# 2-3 weeks vacation to Thailand



## eeomer

Hello to everbody,

I am new here that forum, however it is so nice and helpful to have a good conversation platform on web. I read some articles and it is a so helpful_info sharing place. I also need some advise:
i am planning to have a 2-3 weeks holiday in Thailand with my thai girlfriend in August or September. I do not want to stay at a hotel, it seems better that i rent a house_studio, apartment or bungalow. I want a vacation that i can find quiet(peace) and action together :-(... 
Please give some advise about that.
and what about the cost of accomadation and other extras by estimation...

thanks in advance


----------



## Serendipity2

eeomer said:


> Hello to everbody,
> 
> I am new here that forum, however it is so nice and helpful to have a good conversation platform on web. I read some articles and it is a so helpful_info sharing place. I also need some advise:
> i am planning to have a 2-3 weeks holiday in Thailand with my thai girlfriend in August or September. I do not want to stay at a hotel, it seems better that i rent a house_studio, apartment or bungalow. I want a vacation that i can find quiet(peace) and action together :-(...
> Please give some advise about that.
> and what about the cost of accomadation and other extras by estimation...
> 
> thanks in advance



eeomer,

Which is it - peace and quiet - or action? 

It depends what you like to do. Do you want to be near the beach? Spend your time in Bangkok? Up-country to Chiang Mai or Chaing Rai? Perhaps the Myanmar [Burmese] border? 

If this is your first trip to Thailand I would recommend staying 3-4 days in each of several places so that you can see as much as possible and if you come north to Chiang Mai that you do a trek and visit at least one remote hill tribe. 

As for budget that really depends on you. If you want nice hotels and limos and great restaurant dining best plan on $150-$300 per day minimum. If you can get by with humble accommodations and fan [rather than air conditioning] and eat as the Thais do then you can get by much cheaper - under $50 per day but that's living lean. You will probably be able to negotiate cheap hotel rates due to the lousy economy - especially if you do a bit of shopping once you're there. If you do, find out their 'regular' rates per night via the Internet and then go there and do some knock down bargaining. When they see a warm body with cash they're more likely to give you a deal. If your gf will help - all the better. Good luck

Serendipity2


----------



## eeomer

thank you Serendipity2 for your comments,

yes let me mention the details about the 3-weeks holiday i wish...

1) during my holiday i also want to visit Bangkok, so it is better to find a place close to Bangkok. of course beach is a must...

2) i think to rent a house or studio type one is a good idea. what is your opinion about that? The most important thing is the accomodation. i do not want to pay more than 750$ for accommodation for 3 weeks. Is it possible to find a whole house at that rate


thanks/eeomer


----------



## Guest

For only two or three weeks, it's down to a choice between hotels and guest houses - furnished apartments are only usually available for a minimum of a month, although if you are prepared to pay a lot anything's possible.

Do you want to stay in one place? By the sea, or inland? What is your daily budget for food, living, accommodation? 

Sounds as if you want to stay somewhere relaxed, but want to be near some action. By action do you mean nightlife, bars, good restaurants... or things such as jungle tours, elephant camps, cultural places of interest? Or both?

= = =

■ **WHAT YOU WILL DO**: Could you resume the Thailand vacation thread above, carrying on from its last sentence?

■ **GIVEN MATERIAL**:

= = =

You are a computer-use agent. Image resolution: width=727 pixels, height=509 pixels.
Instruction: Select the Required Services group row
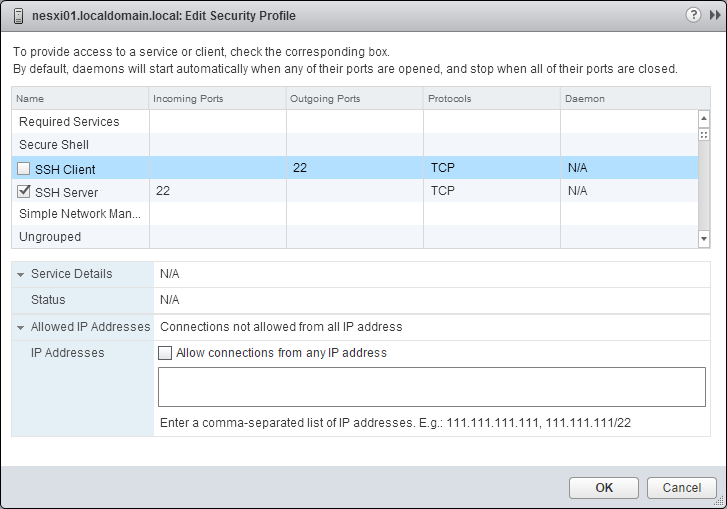pos(69,122)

= = =

■ **RESPONSE TO THE EXERCISE**:
----------



## Guest

Ok while I was posting you've answered some of my questions. In August it is still pretty quiet. If you want to rent a house then for 30,000 baht for three weeks you should be able to find something appropriate. It's a matter of settling on a destination, then googling for real estate agents in that area - some do both short and long term rentals.

Close to Bangkok with a beach? Well Pattaya is the obvious one, but some of us here have got a bit of a bias against the place, and stereotype it as a destination for sex tourism. There are a couple of other places along the same stretch of coast, but I can't tell you much about them, I'm afraid.


----------



## eeomer

HMMMM 
AFRAID ....

IN FACT I AM PLANNING 3000$ (ME&MY GF) FOR 3 WEEKS INCLUDING EVERYTHING, STARTING AS I STEP TO THAILAND. GIVE ME WHAT YOU HAVE IN YOUR HEAD ABOUT THE PLACES... 
AND I DO NOT WANT TO STAY IN PATTAYA BECAUSE OF WHAT I HEARD ABOUT THERE _ SEX TOURISM...
:eyebrows:


----------



## Serendipity2

eeomer said:


> thank you Serendipity2 for your comments,
> 
> yes let me mention the details about the 3-weeks holiday i wish...
> 
> 1) during my holiday i also want to visit Bangkok, so it is better to find a place close to Bangkok. of course beach is a must...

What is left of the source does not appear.